Some links on this page may take you to non-federal websites. Their policies may differ from this site.
-
Abstract -
Leitenstorfer, Alfred ; Moskalenko, Andrey S. ; Kampfrath, Tobias ; Kono, Junichiro ; Castro-Camus, Enrique ; Peng, Kun ; Qureshi, Naser ; Turchinovich, Dmitry ; Tanaka, Koichiro ; Markelz, Andrea G. ; et al ( , Journal of Physics D: Applied Physics)

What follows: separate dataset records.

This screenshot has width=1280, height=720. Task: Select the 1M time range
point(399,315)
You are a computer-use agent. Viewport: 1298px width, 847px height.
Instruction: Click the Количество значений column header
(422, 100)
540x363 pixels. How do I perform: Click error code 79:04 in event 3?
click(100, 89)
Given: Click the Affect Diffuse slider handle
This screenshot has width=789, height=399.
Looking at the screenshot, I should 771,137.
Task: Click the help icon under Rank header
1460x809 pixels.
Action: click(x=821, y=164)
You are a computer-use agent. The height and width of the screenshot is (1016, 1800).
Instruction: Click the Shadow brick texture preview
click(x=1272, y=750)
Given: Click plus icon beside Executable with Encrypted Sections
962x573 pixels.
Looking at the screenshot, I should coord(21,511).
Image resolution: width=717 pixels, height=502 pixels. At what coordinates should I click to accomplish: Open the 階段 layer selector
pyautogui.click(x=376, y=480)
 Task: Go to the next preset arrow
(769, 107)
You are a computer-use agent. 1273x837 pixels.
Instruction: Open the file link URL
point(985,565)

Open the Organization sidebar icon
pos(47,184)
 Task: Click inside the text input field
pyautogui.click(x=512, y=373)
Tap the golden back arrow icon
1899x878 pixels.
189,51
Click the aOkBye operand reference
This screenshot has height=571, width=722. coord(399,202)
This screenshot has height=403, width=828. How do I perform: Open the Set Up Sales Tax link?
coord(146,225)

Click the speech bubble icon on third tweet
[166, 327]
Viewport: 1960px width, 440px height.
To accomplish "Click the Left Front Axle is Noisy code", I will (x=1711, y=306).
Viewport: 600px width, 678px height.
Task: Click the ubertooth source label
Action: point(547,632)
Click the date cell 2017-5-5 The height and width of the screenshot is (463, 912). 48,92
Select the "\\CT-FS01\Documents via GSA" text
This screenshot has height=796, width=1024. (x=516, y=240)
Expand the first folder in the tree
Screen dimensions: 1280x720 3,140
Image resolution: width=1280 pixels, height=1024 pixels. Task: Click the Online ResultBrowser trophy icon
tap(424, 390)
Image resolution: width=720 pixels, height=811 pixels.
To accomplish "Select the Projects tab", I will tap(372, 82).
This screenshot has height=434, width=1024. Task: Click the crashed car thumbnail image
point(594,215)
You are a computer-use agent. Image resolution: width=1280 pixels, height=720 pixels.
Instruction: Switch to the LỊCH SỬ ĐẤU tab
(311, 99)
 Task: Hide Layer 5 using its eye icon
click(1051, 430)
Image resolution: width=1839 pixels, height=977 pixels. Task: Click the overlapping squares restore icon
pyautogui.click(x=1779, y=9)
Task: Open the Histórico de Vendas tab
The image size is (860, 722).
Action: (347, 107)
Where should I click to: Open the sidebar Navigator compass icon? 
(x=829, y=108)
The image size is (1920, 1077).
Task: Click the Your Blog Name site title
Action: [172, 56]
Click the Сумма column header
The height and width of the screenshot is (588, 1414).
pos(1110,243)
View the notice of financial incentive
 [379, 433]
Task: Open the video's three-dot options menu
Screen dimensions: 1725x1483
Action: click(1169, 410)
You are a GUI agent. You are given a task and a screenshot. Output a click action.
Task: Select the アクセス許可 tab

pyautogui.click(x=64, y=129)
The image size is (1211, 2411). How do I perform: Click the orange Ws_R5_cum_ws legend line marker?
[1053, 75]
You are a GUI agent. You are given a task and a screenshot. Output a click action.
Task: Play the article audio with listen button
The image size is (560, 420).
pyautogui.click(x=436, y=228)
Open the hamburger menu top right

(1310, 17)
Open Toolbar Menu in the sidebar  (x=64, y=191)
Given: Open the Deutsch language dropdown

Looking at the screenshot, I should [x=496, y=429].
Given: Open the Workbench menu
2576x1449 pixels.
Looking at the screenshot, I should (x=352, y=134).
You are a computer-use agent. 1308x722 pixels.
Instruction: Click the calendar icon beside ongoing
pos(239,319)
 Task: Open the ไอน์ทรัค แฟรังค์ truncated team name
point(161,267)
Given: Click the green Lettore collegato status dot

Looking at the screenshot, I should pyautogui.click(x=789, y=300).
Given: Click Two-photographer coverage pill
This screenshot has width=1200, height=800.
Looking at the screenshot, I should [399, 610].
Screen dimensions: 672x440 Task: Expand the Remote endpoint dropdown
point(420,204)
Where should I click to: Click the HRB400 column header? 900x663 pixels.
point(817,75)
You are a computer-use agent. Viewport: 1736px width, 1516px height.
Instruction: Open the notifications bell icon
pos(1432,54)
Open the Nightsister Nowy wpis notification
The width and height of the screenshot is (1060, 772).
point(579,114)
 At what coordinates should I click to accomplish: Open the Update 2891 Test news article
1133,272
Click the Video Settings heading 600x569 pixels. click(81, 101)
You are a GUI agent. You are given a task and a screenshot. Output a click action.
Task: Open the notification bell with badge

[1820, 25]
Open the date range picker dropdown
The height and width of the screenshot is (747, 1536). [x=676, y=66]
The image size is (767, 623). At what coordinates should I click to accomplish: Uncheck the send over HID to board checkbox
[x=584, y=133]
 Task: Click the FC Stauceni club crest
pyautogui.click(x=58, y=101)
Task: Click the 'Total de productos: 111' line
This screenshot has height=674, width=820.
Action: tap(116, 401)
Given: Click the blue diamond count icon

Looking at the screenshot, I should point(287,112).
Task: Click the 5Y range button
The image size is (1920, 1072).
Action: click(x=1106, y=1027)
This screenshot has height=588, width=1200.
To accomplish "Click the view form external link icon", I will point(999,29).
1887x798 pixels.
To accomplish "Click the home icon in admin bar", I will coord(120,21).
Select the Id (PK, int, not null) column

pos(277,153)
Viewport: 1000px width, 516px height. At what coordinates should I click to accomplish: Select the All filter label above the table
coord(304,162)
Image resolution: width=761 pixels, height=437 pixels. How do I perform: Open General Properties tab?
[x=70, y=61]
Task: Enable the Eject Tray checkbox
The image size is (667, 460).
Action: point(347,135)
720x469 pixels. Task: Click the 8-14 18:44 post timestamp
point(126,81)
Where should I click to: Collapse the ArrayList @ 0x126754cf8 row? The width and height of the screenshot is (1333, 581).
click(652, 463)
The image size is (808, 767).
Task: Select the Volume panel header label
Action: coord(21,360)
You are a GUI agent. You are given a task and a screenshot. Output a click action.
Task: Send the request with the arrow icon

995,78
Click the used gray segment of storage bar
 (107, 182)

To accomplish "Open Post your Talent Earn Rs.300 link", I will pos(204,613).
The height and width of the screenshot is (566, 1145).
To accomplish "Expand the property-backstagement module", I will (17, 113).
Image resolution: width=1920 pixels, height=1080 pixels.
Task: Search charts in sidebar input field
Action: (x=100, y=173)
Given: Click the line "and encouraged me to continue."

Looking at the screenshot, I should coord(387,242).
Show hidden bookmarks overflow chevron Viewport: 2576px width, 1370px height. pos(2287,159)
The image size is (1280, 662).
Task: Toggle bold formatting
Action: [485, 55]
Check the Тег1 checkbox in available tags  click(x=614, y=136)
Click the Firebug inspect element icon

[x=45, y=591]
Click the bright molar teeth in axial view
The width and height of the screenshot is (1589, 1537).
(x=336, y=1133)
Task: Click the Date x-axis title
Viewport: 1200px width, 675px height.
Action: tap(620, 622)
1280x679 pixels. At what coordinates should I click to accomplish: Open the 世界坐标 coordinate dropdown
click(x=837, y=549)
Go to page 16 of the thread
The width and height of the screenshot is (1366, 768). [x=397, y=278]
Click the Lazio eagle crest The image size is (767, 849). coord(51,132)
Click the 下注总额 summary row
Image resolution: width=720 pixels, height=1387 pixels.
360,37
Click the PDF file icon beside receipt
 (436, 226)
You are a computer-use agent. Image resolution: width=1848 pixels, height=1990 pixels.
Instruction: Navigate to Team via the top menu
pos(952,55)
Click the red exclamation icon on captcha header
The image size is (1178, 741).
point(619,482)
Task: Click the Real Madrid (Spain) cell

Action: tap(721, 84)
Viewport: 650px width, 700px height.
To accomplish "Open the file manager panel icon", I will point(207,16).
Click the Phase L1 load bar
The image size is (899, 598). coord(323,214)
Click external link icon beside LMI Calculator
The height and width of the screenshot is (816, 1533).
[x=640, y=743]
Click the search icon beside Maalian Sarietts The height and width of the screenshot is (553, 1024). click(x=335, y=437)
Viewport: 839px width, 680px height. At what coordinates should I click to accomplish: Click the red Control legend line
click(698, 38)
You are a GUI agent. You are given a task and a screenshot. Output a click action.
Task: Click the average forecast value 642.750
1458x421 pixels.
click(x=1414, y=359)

Abstract Terahertz (THz) radiation encompasses a wide spectral range within the electromagnetic spectrum that extends from microwaves to the far infrared (100 GHz–∼30 THz). Within its frequency boundaries exist a broad variety of scientific disciplines that have presented, and continue to present, technical challenges to researchers. During the past 50 years, for instance, the demands of the scientific community have substantially evolved and with a need for advanced instrumentation to support radio astronomy, Earth observation, weather forecasting, security imaging, telecommunications, non-destructive device testing and much more. Furthermore, applications have required an emergence of technology from the laboratory environment to production-scale supply and in-the-field deployments ranging from harsh ground-based locations to deep space. In addressing these requirements, the research and development community has advanced related technology and bridged the transition between electronics and photonics that high frequency operation demands. The multidisciplinary nature of THz work was our stimulus for creating the 2017 THz Science and Technology Roadmap (Dhillon
et al 2017J. Phys. D: Appl. Phys. 50 043001). As one might envisage, though, there remains much to explore both scientifically and technically and the field has continued to develop and expand rapidly. It is timely, therefore, to revise our previous roadmap and in this 2023 version we both provide an update on key developments in established technical areas that have important scientific and public benefit, and highlight new and emerging areas that show particular promise. The developments that we describe thus span from fundamental scientific research, such as THz astronomy and the emergent area of THz quantum optics, to highly applied and commercially and societally impactful subjects that include 6G THz communications, medical imaging, and climate monitoring and prediction. Our Roadmap vision draws upon the expertise and perspective of multiple international specialists that together provide an overview of past developments and the likely challenges facing the field of THz science and technology in future decades. The document is written in a form that is accessible to policy makers who wish to gain an overview of the current state of the THz art, and for the non-specialist and curious who wish to understand available technology and challenges. A such, our experts deliver a ‘snapshot’ introduction to the current status of the field and provide suggestions for exciting future technical development directions. Ultimately, we intend the Roadmap to portray the advantages and benefits of the THz domain and to stimulate further exploration of the field in support of scientific research and commercial realisation.